## YOUR INSTRUCTIONS
In the article about Trent Boult and the World Test Championship final, repeat word for word the part that opens with the words "The qualification process" and closes with "the Bay Oval.".

## PROVIDED PASSAGE
:::
The NZ-India clash at the WTC final is scheduled to be held in Southampton from June 18-22.
The qualification process for the World Test Championship final is still a bit of enigma for Trent Boult but the New Zealand pace spearhead is confident that his team is capable of creating history when it clashes with India for the inaugural title.
The WTC final is scheduled to be held in Southampton from June 18-22.
"The way the group has travelled and performed around New Zealand and the world, the boys are in a great place to hopefully create a bit of history," Boult told reporters at the Bay Oval.
"Everything is feeling good with what lies ahead, a big stage for the World Test Championship final, and hopefully I can get over there and be part of that second Test (against England) as well," he added.
"I’ve taken a while to understand the process with qualifying, how everything works with the points, still think no one knows how that actually works, but to get into that final the excitement is ramping up now," Boult said.
Talking about the Dukes ball, which will be used for the WTC final, the 31-year-old said: "I haven’t had too much experience with it, played a handful of Tests over in England. It reacts a lot differently, then you have to weigh in all these different venues." "I’m sure the boys are very excited to get it in their hands and see it move around. Hopefully we can entertain you a little bit over the next wee while." Ahead of the WTC final, New Zealand take on hosts England for a two-match red-ball series.
Boult, who has snared 281 wickets in 71 Test, will be unavailable for the first Test as he has opted to spend time with his family after the suspension of the IPL mid-season.
However, the seamer, who will leave for the UK on Thursday, is hoping to be a part of the second fixture.
:::
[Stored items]
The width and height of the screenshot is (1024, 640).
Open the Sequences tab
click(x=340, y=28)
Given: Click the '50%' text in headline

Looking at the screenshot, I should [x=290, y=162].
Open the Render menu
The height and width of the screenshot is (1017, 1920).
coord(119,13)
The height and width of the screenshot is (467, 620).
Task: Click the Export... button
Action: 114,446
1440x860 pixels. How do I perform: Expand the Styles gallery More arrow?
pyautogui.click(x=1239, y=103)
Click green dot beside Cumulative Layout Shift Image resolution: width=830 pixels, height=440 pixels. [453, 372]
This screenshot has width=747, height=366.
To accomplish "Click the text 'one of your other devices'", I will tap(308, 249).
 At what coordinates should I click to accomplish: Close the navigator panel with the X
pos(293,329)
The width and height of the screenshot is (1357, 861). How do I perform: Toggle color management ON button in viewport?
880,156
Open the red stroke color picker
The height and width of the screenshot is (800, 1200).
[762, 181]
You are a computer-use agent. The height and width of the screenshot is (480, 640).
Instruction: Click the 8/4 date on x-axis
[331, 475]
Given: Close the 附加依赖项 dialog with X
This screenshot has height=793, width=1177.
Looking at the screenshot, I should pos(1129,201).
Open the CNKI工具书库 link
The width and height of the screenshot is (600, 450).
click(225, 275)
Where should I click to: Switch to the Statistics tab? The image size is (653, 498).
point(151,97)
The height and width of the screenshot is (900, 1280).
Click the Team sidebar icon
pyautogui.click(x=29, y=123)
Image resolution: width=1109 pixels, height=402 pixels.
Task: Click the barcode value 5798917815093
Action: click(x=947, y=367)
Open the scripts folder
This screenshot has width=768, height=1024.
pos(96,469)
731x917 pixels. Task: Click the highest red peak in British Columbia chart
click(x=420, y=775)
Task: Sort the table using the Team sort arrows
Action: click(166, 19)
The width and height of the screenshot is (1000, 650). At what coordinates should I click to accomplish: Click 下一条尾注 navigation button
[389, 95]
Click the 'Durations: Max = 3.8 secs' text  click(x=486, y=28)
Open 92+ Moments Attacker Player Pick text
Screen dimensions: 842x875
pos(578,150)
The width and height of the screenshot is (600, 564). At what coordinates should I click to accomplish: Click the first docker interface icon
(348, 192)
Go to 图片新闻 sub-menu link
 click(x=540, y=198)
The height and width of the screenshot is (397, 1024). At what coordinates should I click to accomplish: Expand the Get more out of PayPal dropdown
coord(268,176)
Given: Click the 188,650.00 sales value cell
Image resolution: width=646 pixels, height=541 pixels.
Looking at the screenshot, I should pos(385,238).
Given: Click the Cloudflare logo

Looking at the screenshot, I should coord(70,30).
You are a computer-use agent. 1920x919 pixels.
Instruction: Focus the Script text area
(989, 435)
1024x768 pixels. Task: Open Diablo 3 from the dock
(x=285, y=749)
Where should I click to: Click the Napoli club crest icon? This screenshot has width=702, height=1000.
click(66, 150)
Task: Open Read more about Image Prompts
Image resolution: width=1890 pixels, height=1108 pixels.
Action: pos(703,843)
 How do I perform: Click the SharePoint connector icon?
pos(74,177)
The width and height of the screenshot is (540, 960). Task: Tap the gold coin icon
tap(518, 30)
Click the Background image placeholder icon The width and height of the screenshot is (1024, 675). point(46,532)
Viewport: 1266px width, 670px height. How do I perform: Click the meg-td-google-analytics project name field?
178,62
:::
## ANSWER TO THE PROBLEM
The qualification process for the World Test Championship final is still a bit of enigma for Trent Boult but the New Zealand pace spearhead is confident that his team is capable of creating history when it clashes with India for the inaugural title.
The WTC final is scheduled to be held in Southampton from June 18-22.
"The way the group has travelled and performed around New Zealand and the world, the boys are in a great place to hopefully create a bit of history," Boult told reporters at the Bay Oval.